Durante su visita a Esperanza por la festividad de San Cayetano, el sacerdote reflexionó sobre la situación económica, el aumento de los problemas de salud mental y el papel de la fe para afrontar las dificultades cotidianas.

En el marco de la celebración de San Cayetano en la ciudad de Esperanza, el sacerdote Axel Arguinchona, ex párroco de la Basílica de la Natividad y actualmente destinado en la ciudad de Santa Fe, compartió una reflexión sobre la realidad social y económica que atraviesa el país, poniendo el foco en las dificultades que enfrentan trabajadores, jubilados y familias.

El presbítero señaló que los sectores más vulnerables continúan siendo los más afectados por el contexto actual y advirtió que incluso quienes cuentan con empleo formal atraviesan serias dificultades para cubrir sus necesidades básicas.

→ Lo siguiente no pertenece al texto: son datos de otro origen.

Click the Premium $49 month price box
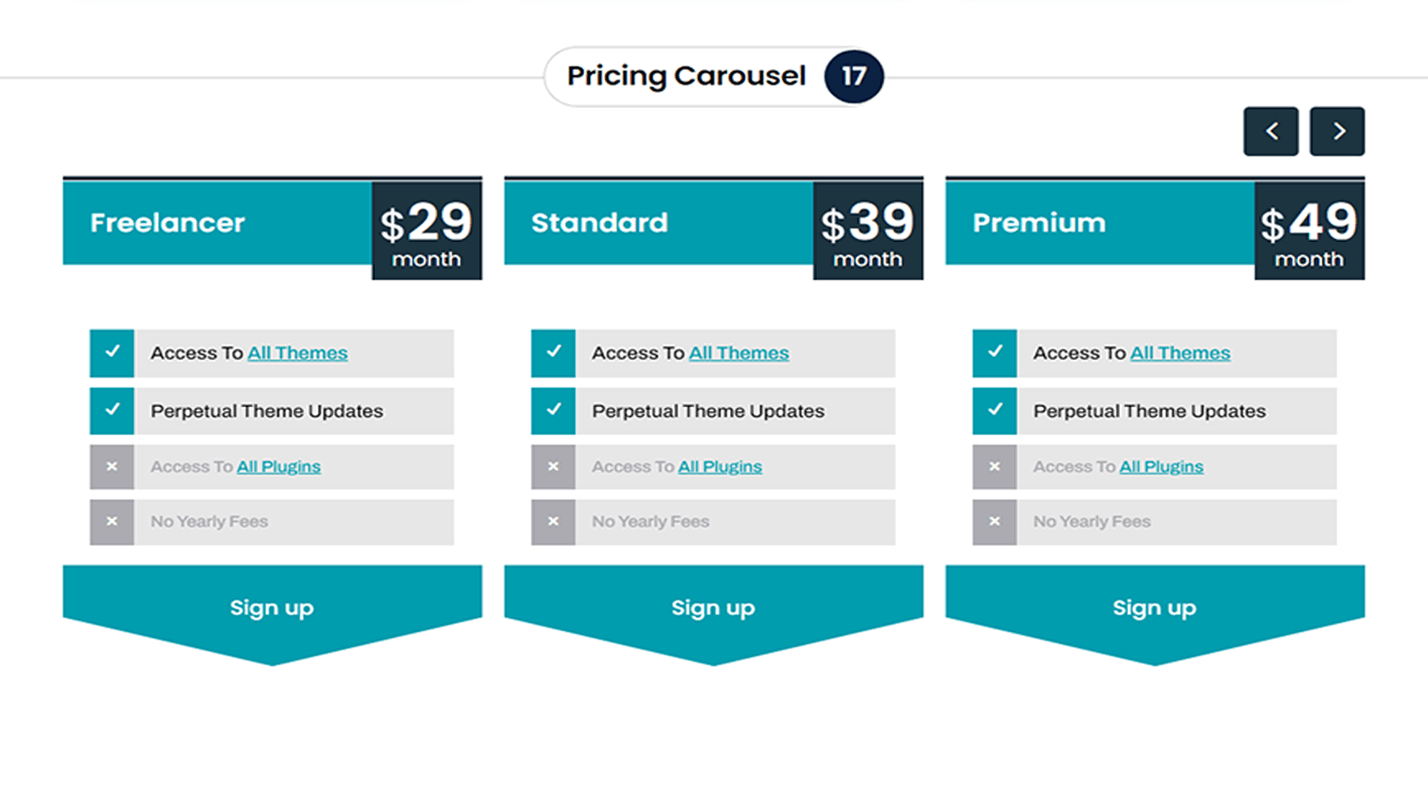The image size is (1428, 797). tap(1309, 231)
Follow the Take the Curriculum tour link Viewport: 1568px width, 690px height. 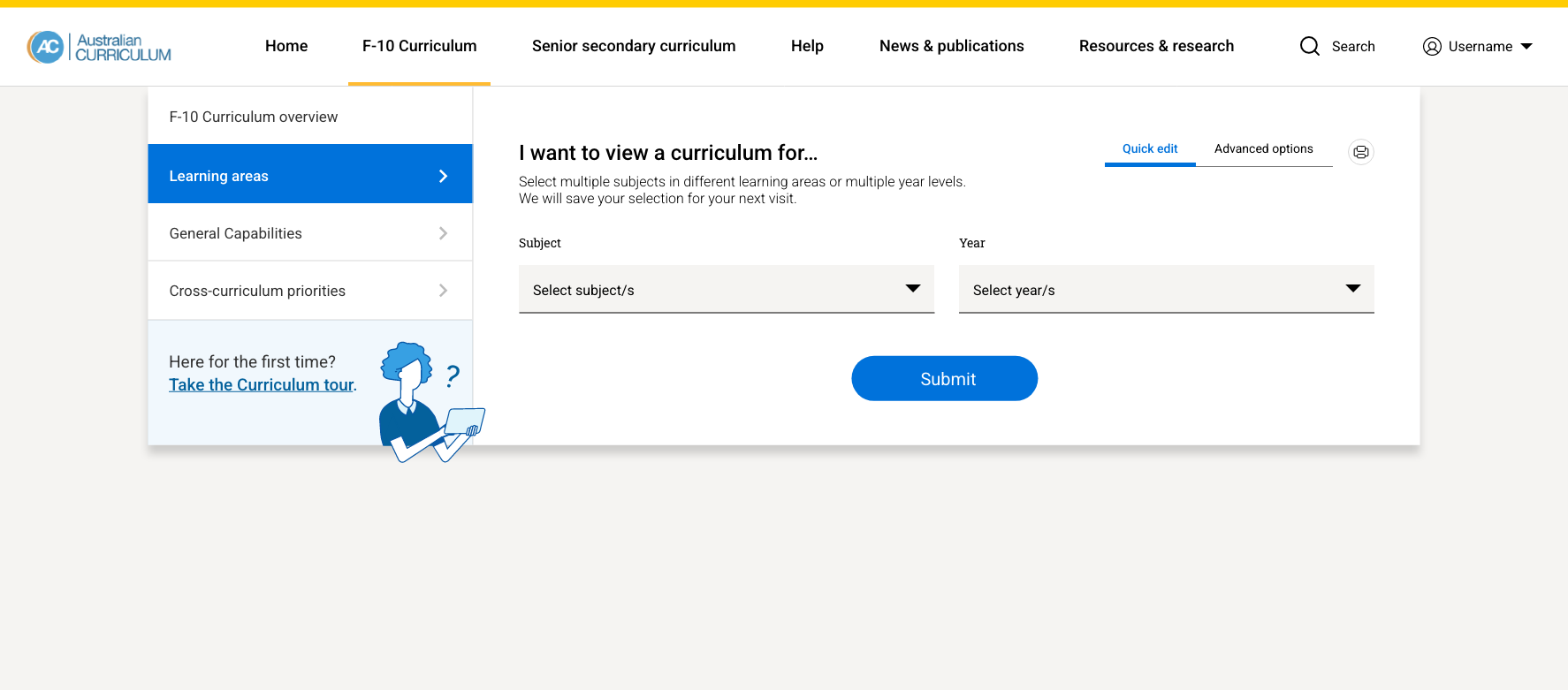[261, 385]
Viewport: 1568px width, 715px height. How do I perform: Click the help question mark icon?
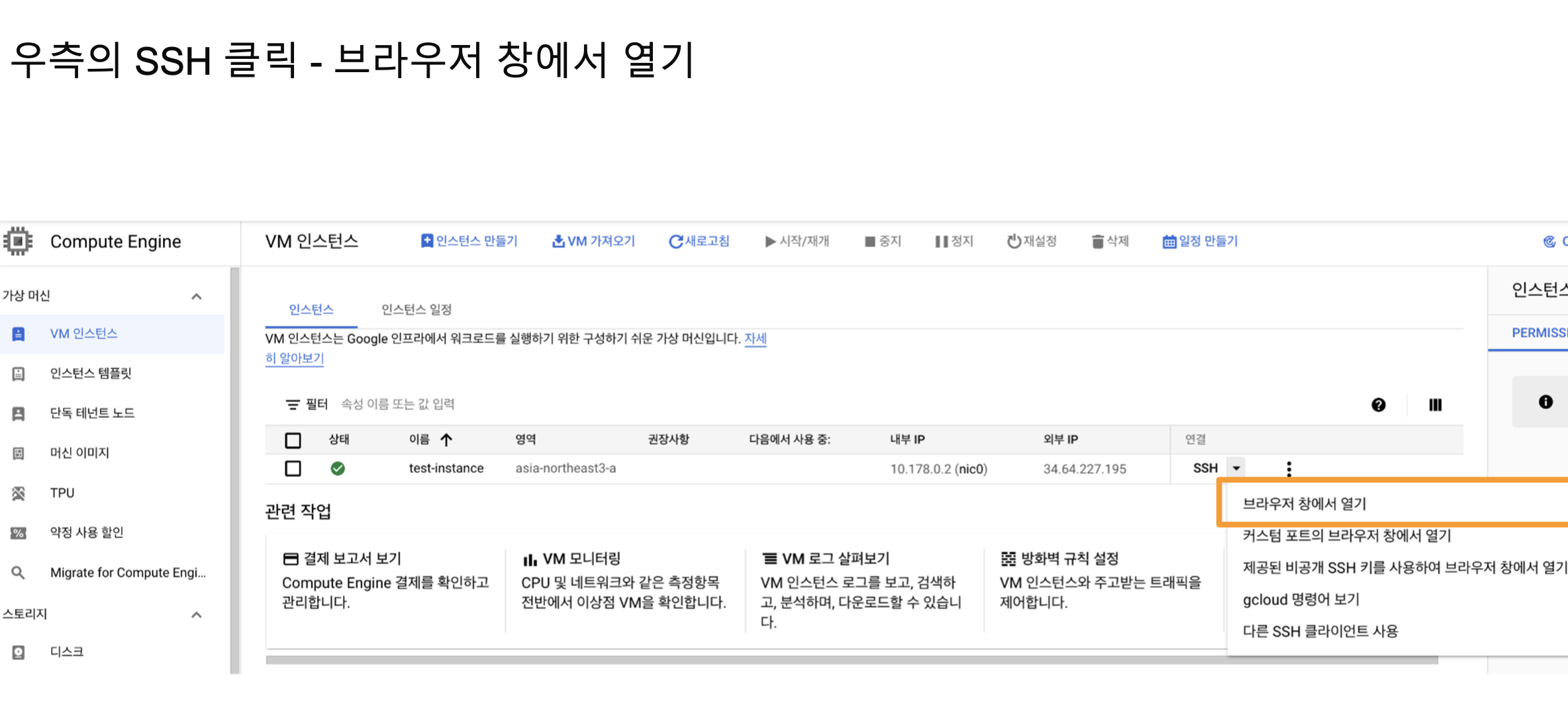click(1378, 405)
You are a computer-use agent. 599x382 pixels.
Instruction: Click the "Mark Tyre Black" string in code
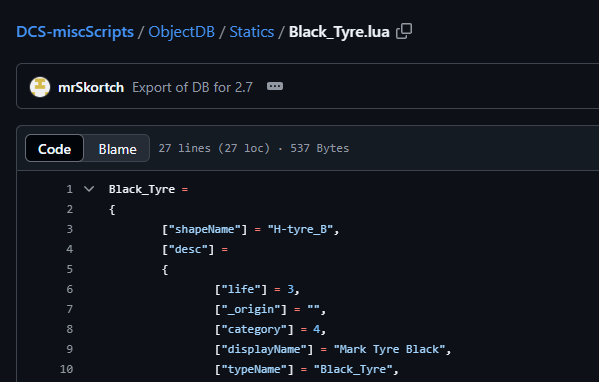tap(389, 349)
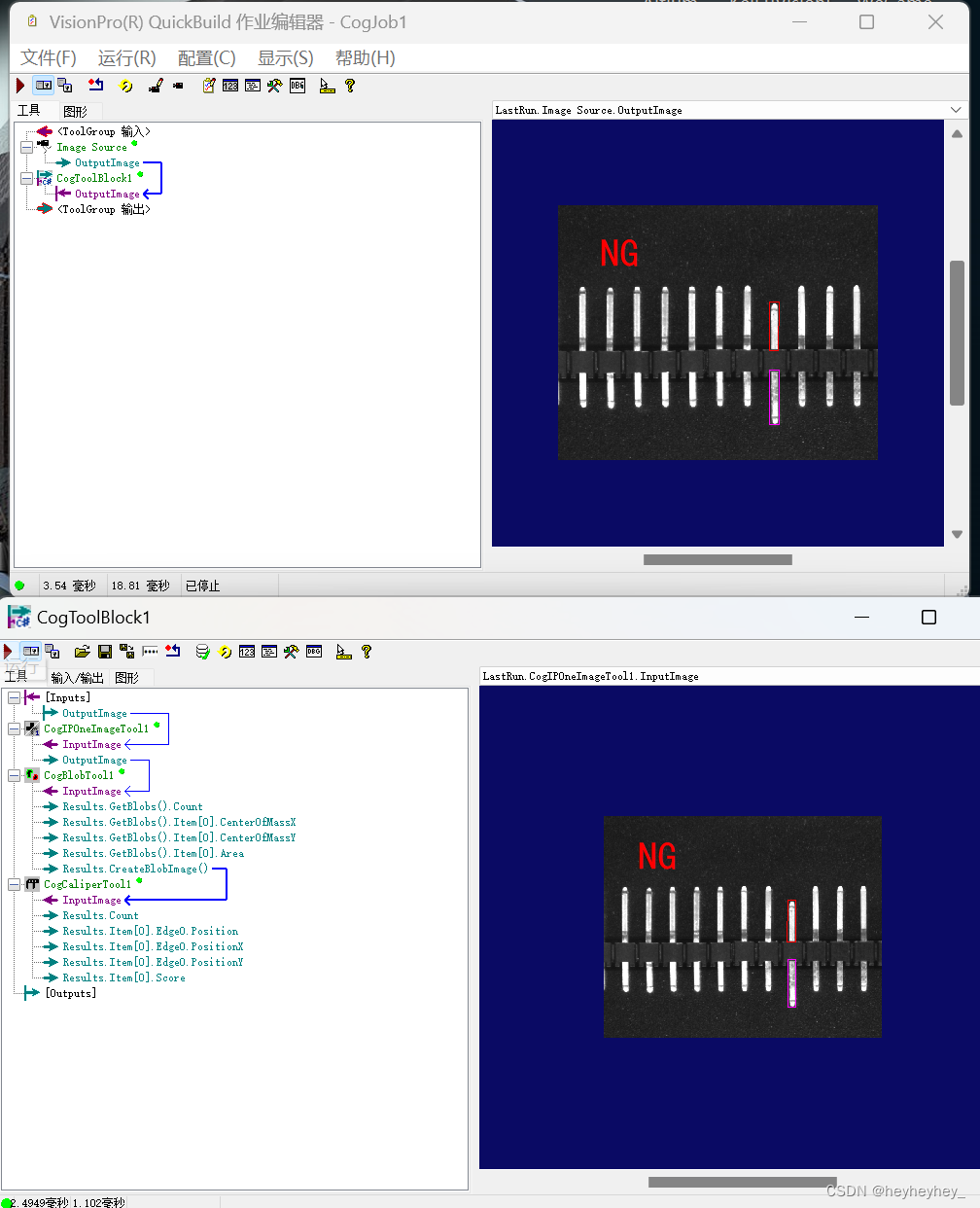Click the horizontal scrollbar under the NG image
The image size is (980, 1208).
[717, 559]
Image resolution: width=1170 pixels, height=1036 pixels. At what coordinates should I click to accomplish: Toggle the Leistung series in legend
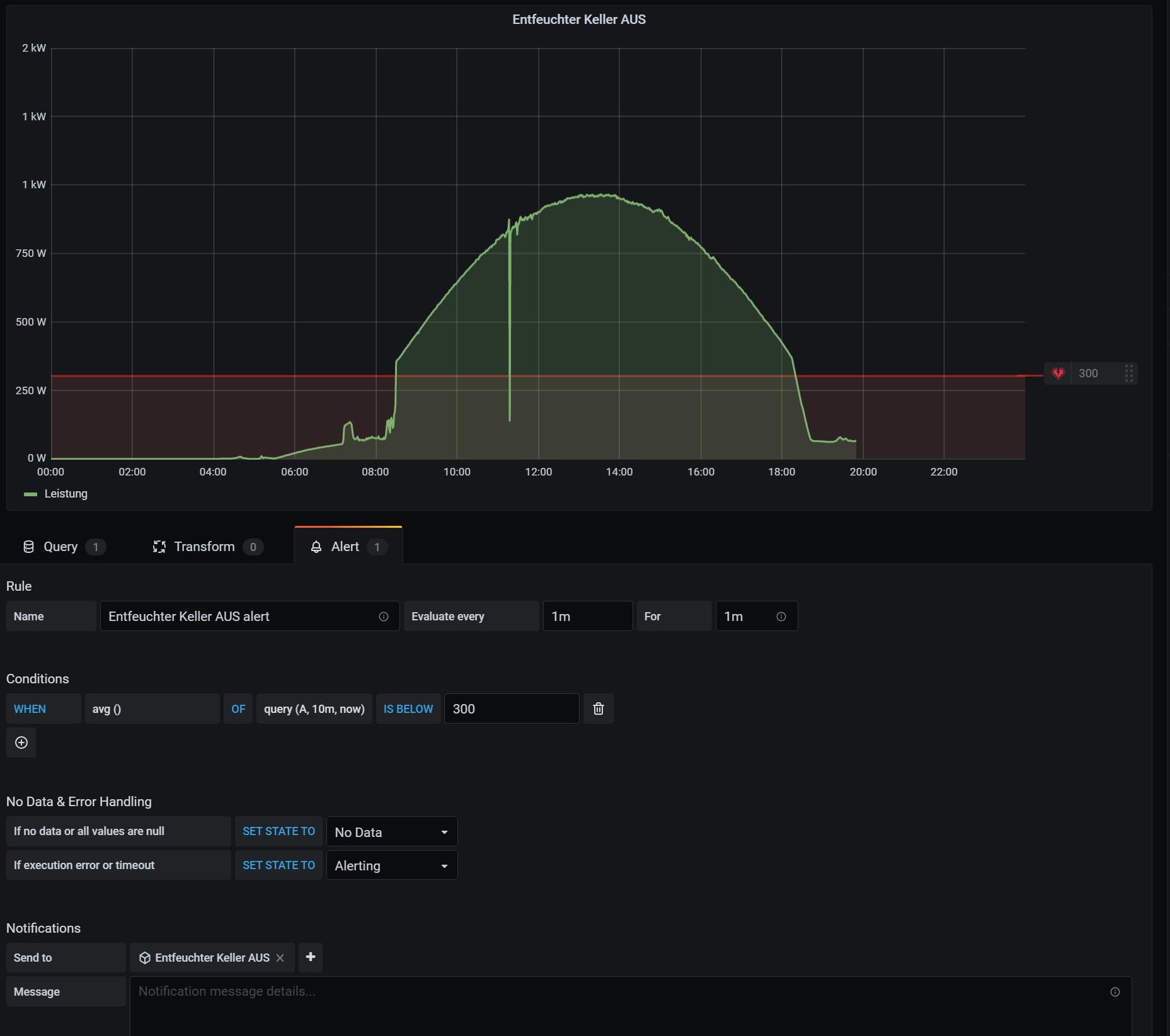coord(66,494)
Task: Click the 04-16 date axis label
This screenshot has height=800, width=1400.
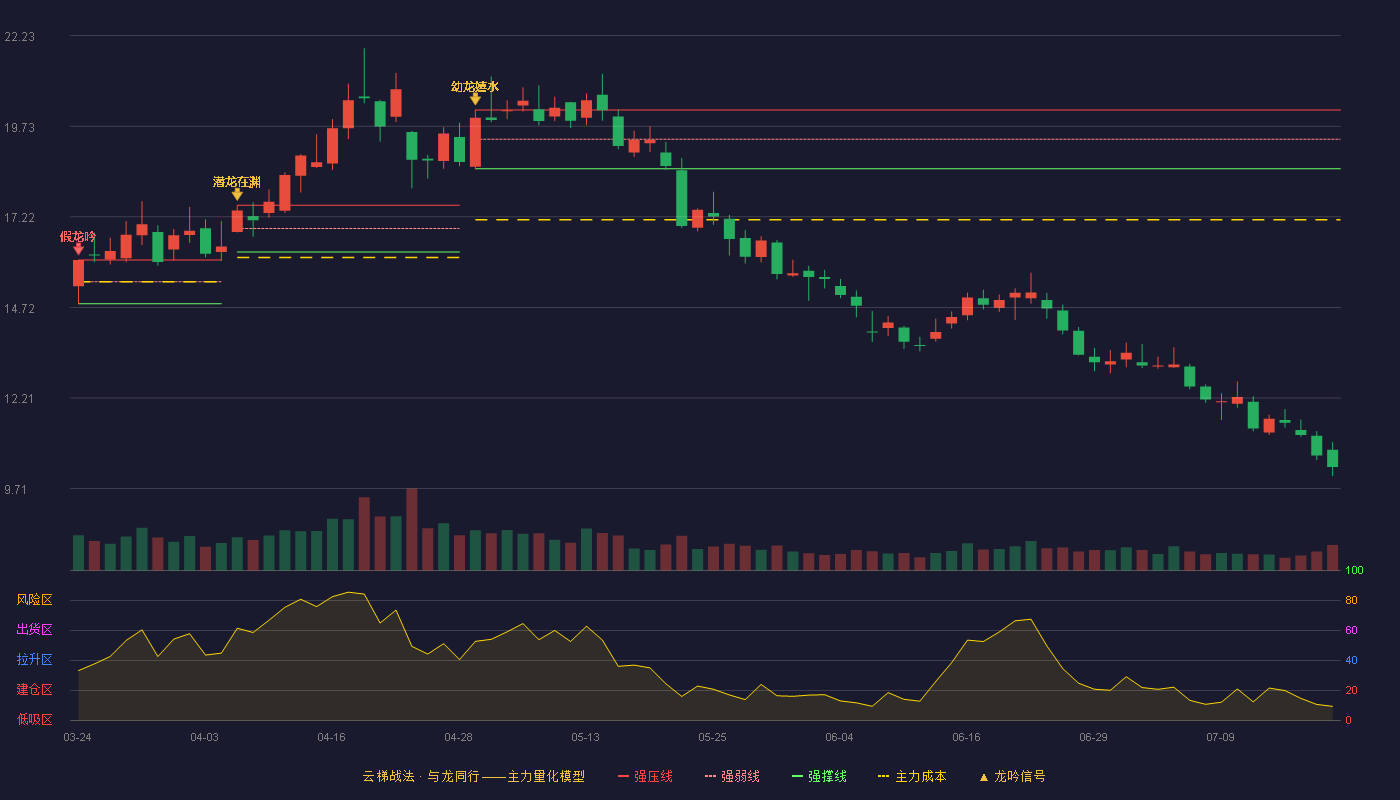Action: pyautogui.click(x=331, y=737)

"Los que menos tienen son los que más sufren", expresó, al remarcar que existen familias en las que ambos integrantes trabajan en relación de dependencia y, aun así, no logran alcanzar un nivel de vida digno. También hizo referencia a la situación de los jubilados, quienes deben afrontar gastos crecientes, especialmente en materia de medicamentos y atención de la salud.

"La persona debe ser el centro de la economía"

Durante su mensaje, Arguinchona sostuvo que el desarrollo económico no puede medirse únicamente por indicadores o resultados financieros, sino que debe tener como prioridad el bienestar de las personas.

En ese sentido, afirmó que mientras la economía no coloque a la persona en el centro de sus decisiones, será difícil garantizar condiciones que permitan una vida con verdadera dignidad.

La crisis económica y sus consecuencias en la salud mental

El sacerdote también advirtió sobre el impacto que la situación económica genera en la salud mental de muchas personas.

Explicó que la imposibilidad de llegar a fin de mes, el cierre de pequeños emprendimientos y la incertidumbre laboral provocan desánimo, ansiedad y cuadros depresivos que, en numerosos casos, requieren asistencia profesional o tratamiento con medicación.

Según indicó, estas problemáticas reflejan cómo las dificultades económicas afectan de manera integral la vida de las personas, tanto en el plano material como emocional.

La fe como sostén frente a la adversidad

Pese al complejo panorama, Arguinchona destacó el valor de la fe como fuente de fortaleza para afrontar las dificultades.

Recordó las palabras de Jesús: "Vengan a mí todos los que están afligidos y agobiados, y yo los aliviaré", y afirmó que la experiencia religiosa brinda esperanza y ayuda a enfrentar los desafíos cotidianos sin perder el ánimo.

Aclaró, sin embargo, que la fe no elimina los problemas ni evita el sufrimiento, sino que ofrece herramientas espirituales para sobrellevarlos con mayor fortaleza interior. Añadió además que distintos profesionales de la salud reconocen que las personas creyentes suelen afrontar mejor tanto las enfermedades físicas como las situaciones de crisis.

El significado de la festividad de San Cayetano

En referencia a la celebración del 7 de agosto, el sacerdote explicó que la festividad de San Cayetano representa una oportunidad para agradecer, pedir e imitar el ejemplo del santo.

Señaló que la jornada invita a reconocer las gracias recibidas por su intercesión, a seguir su testimonio de entrega a Dios y al prójimo, y también a acercarse con humildad para pedir ayuda en las distintas necesidades de la vida.